> _Pixel coordinate grounding data_
┄┄┄┄┄┄
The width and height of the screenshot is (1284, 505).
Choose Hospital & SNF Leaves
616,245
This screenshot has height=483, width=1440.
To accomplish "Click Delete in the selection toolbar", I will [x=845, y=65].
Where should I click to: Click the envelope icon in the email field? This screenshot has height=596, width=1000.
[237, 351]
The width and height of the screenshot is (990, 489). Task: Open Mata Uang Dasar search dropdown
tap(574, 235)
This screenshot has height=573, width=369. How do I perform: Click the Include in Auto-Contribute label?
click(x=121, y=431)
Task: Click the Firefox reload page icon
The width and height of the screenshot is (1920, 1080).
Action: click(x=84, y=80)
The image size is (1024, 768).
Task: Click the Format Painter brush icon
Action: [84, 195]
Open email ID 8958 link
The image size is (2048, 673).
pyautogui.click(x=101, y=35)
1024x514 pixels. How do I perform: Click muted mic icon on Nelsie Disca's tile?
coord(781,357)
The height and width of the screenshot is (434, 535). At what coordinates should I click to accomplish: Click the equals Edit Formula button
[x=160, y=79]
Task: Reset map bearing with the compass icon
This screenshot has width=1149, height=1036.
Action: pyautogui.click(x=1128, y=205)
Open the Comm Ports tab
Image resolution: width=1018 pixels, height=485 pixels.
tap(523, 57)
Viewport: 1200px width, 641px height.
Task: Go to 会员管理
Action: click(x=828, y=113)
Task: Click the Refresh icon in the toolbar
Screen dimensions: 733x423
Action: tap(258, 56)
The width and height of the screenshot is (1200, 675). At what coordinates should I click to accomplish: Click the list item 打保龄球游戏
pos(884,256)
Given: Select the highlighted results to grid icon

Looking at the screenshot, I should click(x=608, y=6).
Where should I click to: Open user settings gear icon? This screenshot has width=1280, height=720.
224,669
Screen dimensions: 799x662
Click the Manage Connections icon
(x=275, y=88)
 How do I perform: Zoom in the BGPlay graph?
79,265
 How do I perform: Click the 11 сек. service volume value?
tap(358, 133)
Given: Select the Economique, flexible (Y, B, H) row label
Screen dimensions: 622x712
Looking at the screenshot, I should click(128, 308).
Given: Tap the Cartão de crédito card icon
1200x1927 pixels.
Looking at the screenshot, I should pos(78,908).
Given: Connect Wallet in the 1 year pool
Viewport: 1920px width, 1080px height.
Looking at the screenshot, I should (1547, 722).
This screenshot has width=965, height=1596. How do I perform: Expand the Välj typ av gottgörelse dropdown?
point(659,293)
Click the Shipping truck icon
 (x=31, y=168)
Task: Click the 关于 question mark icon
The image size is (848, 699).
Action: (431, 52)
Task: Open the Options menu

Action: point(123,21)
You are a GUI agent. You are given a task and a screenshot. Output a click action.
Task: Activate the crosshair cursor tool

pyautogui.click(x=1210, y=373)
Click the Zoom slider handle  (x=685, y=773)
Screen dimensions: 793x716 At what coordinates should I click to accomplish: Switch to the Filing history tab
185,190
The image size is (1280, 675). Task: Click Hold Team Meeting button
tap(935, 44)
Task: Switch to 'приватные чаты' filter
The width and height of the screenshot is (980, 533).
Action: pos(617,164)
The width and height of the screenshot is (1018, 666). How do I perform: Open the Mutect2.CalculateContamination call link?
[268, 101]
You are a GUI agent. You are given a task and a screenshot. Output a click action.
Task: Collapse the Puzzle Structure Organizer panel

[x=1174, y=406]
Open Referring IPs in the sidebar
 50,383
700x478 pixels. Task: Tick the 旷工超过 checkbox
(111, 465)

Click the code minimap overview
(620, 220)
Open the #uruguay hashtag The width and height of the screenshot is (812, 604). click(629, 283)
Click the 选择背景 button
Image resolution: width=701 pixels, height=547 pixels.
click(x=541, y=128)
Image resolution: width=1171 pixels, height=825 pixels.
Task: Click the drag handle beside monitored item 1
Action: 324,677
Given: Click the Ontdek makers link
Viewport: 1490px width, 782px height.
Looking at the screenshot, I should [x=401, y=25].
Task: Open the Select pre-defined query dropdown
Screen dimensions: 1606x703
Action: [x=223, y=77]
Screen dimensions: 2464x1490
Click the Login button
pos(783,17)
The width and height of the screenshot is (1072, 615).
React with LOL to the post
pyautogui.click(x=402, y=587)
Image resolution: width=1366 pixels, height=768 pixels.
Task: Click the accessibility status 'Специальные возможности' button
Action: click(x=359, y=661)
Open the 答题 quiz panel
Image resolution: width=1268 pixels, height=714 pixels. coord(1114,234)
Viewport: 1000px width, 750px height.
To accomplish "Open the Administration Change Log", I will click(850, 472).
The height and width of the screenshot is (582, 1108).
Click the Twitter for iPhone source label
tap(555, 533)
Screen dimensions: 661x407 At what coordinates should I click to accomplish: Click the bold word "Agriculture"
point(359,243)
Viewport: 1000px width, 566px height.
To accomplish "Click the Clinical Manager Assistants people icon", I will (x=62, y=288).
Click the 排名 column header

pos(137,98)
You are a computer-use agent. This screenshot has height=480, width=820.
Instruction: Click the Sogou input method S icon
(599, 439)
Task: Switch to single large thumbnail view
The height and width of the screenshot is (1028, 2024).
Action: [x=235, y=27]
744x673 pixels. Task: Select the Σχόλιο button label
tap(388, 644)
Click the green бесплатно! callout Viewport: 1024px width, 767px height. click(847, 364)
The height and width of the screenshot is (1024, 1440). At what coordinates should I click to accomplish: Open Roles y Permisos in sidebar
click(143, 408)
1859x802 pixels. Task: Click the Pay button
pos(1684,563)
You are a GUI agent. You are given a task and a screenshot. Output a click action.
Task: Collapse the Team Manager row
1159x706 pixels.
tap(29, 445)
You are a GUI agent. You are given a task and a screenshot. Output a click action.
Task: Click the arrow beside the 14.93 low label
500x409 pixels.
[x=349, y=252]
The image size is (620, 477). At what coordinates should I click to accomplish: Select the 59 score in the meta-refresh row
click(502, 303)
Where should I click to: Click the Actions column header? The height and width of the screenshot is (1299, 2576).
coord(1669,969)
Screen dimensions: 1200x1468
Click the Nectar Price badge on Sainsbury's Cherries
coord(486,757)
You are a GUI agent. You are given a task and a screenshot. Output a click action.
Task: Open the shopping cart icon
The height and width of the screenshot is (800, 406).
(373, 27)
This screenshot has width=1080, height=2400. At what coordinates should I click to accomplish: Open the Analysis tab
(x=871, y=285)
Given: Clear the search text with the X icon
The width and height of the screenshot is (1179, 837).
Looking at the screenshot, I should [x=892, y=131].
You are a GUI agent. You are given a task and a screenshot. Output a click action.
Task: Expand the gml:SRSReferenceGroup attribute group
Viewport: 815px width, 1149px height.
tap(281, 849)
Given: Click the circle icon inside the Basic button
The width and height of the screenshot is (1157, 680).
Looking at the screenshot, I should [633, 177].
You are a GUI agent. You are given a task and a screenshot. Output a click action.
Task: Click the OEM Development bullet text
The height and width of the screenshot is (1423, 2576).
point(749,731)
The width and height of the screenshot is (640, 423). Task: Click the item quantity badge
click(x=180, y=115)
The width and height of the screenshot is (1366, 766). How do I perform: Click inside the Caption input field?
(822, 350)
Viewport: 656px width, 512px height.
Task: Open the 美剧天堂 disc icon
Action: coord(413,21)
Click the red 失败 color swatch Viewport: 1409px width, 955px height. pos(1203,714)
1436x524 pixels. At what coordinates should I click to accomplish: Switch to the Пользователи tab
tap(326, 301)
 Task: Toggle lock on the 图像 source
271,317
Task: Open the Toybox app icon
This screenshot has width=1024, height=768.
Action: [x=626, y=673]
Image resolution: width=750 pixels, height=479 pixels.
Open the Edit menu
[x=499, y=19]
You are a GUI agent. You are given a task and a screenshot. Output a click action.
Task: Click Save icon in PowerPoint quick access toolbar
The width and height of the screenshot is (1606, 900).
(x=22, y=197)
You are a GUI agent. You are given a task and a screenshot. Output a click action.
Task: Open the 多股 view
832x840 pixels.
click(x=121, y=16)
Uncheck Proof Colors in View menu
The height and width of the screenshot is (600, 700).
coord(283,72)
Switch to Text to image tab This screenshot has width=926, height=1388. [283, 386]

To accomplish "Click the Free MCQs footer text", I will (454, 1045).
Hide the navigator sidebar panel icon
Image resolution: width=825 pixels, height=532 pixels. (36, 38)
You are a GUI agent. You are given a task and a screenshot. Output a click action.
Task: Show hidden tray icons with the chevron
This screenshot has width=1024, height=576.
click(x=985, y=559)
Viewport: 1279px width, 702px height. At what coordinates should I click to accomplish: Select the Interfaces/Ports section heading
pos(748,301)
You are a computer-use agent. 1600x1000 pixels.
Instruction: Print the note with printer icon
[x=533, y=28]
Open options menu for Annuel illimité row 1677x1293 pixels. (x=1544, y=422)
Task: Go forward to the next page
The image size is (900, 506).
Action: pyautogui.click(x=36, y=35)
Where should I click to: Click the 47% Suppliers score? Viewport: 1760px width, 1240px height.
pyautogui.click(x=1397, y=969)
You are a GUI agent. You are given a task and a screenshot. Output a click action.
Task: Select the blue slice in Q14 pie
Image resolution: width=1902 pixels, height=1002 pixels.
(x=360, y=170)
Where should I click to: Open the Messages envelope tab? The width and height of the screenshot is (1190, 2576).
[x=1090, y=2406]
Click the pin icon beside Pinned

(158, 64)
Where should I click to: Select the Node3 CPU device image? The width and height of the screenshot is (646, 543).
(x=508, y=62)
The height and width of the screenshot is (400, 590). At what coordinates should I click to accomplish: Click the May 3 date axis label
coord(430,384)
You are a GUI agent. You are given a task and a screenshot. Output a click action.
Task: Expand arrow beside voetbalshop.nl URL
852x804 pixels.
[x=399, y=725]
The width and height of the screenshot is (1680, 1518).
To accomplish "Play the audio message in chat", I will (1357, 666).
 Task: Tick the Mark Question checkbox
┄┄┄┄┄┄
Copy each line from the entries above that has the word "page" in it.

Task: Click the Firefox reload page icon
Task: Go forward to the next page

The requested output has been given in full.